Sono tre gli indagati, tutti accusati di omicidio colposo e rimozione delle cautele antinfortunistiche. Secondo gli accertamenti della guardia di finanza con la saracinesca alzata l'orditoio avrebbe incrementato la sua produttività dell'8 per cento


Redazione


Quando Luana D'Orazio è stata agganciata e inghiottita, l'orditoio, privo della saracinesca di protezione, girava a velocità sostenuta e si è fermato solo quando qualcuno che era lì vicino ha staccato l'interruttore. Da quando il corpo è stato tirato via a quando il macchinario è stato bloccato sono passati pochissimi secondi, sufficienti però a fare della giovane mamma, 22 anni appena, l'ennesimo morto sul lavoro. Sarebbe questa, a grandi linee, la dinamica dell'infortunio che lo scorso 3 maggio è costato la vita all'operaia dell'Orditura Luana, azienda con sede in via Garigliano a Oste. A cinque mesi dalla tragedia, l'inchiesta è chiusa e nelle prossime ore saranno notificati gli avvisi. Tre gli indagati, tutti accusati di omicidio colposo e rimozione delle cautele antinfortunistiche: i coniugi Luana Coppini e Daniele Faggi, titolare e gestore di fatto dell'azienda (avvocati Alberto Rocca e Barbara Mercuri), e Mario Cusimano, tecnico addetto alla manutenzione del macchinario (avvocato Melissa Stefanacci). Per loro venti giorni di tempo, dalla notifica dell'avviso di conclusione delle indagini preliminari, per chiedere, se lo vorranno, di essere sentiti dal magistrato o, in alternativa, per presentare memorie difensive.

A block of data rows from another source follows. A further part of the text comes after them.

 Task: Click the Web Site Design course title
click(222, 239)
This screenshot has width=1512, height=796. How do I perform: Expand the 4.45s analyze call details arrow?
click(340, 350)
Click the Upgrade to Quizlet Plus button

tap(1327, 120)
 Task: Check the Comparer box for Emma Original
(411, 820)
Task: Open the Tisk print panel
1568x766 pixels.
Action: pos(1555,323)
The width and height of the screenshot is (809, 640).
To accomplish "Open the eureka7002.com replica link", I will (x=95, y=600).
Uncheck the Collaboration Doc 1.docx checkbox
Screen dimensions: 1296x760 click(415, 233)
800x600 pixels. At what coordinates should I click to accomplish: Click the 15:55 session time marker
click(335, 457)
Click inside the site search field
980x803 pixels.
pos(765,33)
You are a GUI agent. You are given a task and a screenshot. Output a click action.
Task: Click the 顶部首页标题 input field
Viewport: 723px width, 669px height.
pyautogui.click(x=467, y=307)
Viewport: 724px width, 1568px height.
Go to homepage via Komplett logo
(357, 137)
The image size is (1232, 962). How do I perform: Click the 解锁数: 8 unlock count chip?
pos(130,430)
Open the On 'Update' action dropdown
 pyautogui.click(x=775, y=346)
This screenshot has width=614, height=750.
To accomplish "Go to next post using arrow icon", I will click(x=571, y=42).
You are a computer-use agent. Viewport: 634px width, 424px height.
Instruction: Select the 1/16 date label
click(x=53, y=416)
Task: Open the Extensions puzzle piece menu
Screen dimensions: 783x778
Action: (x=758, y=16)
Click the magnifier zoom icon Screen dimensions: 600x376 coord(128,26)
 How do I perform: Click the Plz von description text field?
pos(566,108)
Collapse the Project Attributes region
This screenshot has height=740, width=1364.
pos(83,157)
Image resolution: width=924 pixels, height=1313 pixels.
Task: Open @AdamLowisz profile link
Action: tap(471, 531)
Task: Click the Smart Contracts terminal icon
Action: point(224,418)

L'ipotesi emersa nelle prime ore dell'indagine, e cioè la manomissione dell'orditoio per fare in modo che funzionasse anche a saracinesca sollevata, e dunque senza la protezione tra il subbio e il lavoratore, aveva già trovato conferma ed è il punto centrale dell'accusa che, attraverso altre verifiche, ha ricostruito i vari livelli di responsabilità degli indagati.
L'ingegnere Carlo Gini, a cui la procura ha affidato il compito di esaminare il macchinario per ricostruire la dinamica dell'infortunio, avrebbe rilevato un'ulteriore anomalia: la presenza, al sistema di comando, di una staffa sporgente a cui l'operaia sarebbe rimasta attaccata con la manica della maglia e, da qui, risucchiata dagli ingranaggi. Sarebbe questo il motivo per il quale, durante le indagini, si è parlato a più riprese dell'abbigliamento che la giovane indossava il giorno della tragedia, abbigliamento – è stato detto – non conforme alla mansione che, invece, avrebbe richiesto un camice attillato, privo di lembi svolazzanti proprio per evitare il rischio di impigliamento con le parti in movimento del macchinario.
La procura ha anche ordinato un accertamento utile a misurare gli effetti della manomissione sulla produttività e redditività del macchinario. La guardia di finanza ha lavorato diverse settimane stabilendo, pare, che a saracinesca alzata l'orditoio avrebbe incrementato la sua produttività dell'8 per cento senza però riuscire a dire se e di quanto sarebbe aumentato il fatturato. Non è escluso che consentire al macchinario di funzionare anche senza la protezione antinfortunistica, servisse solo a rendere più fluido il lavoro senza che ciò rivestisse un particolare interesse economico.